* _Questions on the material_
A – According to the blog post about Linux on an ASUS T100TA, how much did the tablet cost?
B – Summarize the blog post about Linux on an ASUS T100TA in two sentences.
C – Continue the blog post about Linux on an ASUS T100TA from where it stops.

* _Selected extract_
==========

<< >>
justin = { main feed , music , code , askjf , social , pubkey };
[ <<< last (older) article | view in index ]

May 12, 2017
linux hacking on an ASUS T100TA

I've been working on a REAPER linux port for a few years, on and off, but more intensely the last month or two. It's actually coming along nicely, and it's mostly lot of fun (except for getting clipboard/drag-drop working, ugh that sucked ;). Reinventing the world can be fun, surprisingly.

I've also been a bit frustrated with Windows (that crazy defender/antispyware exploit comes to mind, but also one of my Win10 laptops used to update when I didn't want it to, and now won't update when I do), so I decided to install linux on my T100TA. This is a nice little tablet/laptop hybrid which I got for $200, weighs something like 2 pounds, has a quad core Atom Bay Trail CPU, 64GB of MMC flash, 2GB of RAM, feels like a toy, and has a really outstanding battery life (8 hours easily, doing compiling and whatnot). It's not especially fast, I will concede. Also, I cracked my screen, which prevents me from using the multitouch, but other than that it still works well.

==========

* _Recorded information_
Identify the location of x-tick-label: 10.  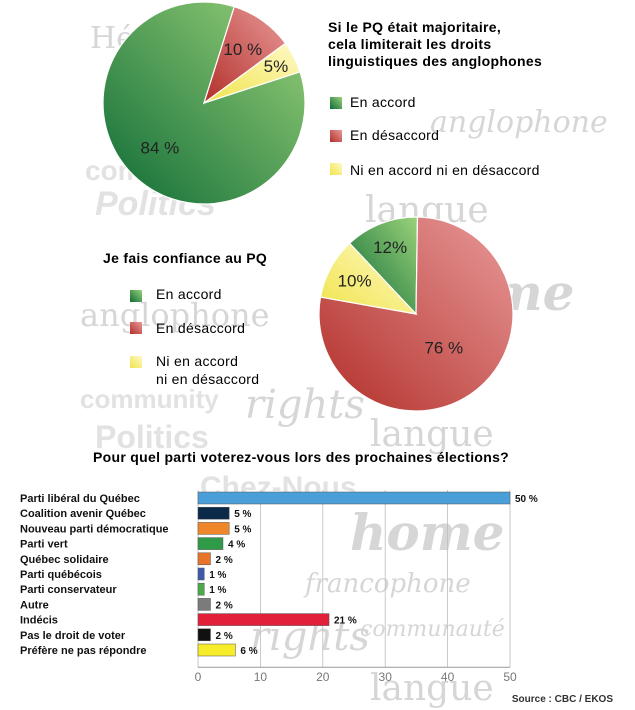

==========

* _Outputs in order_
A – $200.

B – After working for a few years on a Linux port of REAPER, more intensely in the last month or two, the writer grew frustrated with Windows and decided to install Linux on an ASUS T100TA. This $200 tablet/laptop hybrid weighs about 2 pounds, has a quad core Atom Bay Trail CPU, 64GB of MMC flash and 2GB of RAM, and offers excellent battery life, though it is not especially fast and its cracked screen prevents use of multitouch.

C –
Anyway, linux isn't officially supported on this device, which boots via EFI, but following this guide worked on the first try, though I had to use the audio instructions from here. I installed Ubuntu 17.04 x86_64.

I did all of the workarounds listed, and everything seemed to be working well (lack of suspend/hibernate is an obvious shortcoming, but it booted pretty fast), until the random filesystem errors started happening. I figured out that the errors were occurring on read, the most obvious way to test would be to run:

debsums -c
which will check the md5sum for the various files installed by various packages. If I did this with the default configuration, I would get random files failing. Interestingly, I could md5sum huge files and get consistent (correct results). Strange. So I decided to dig through the kernel driver source, for the first time in many many years.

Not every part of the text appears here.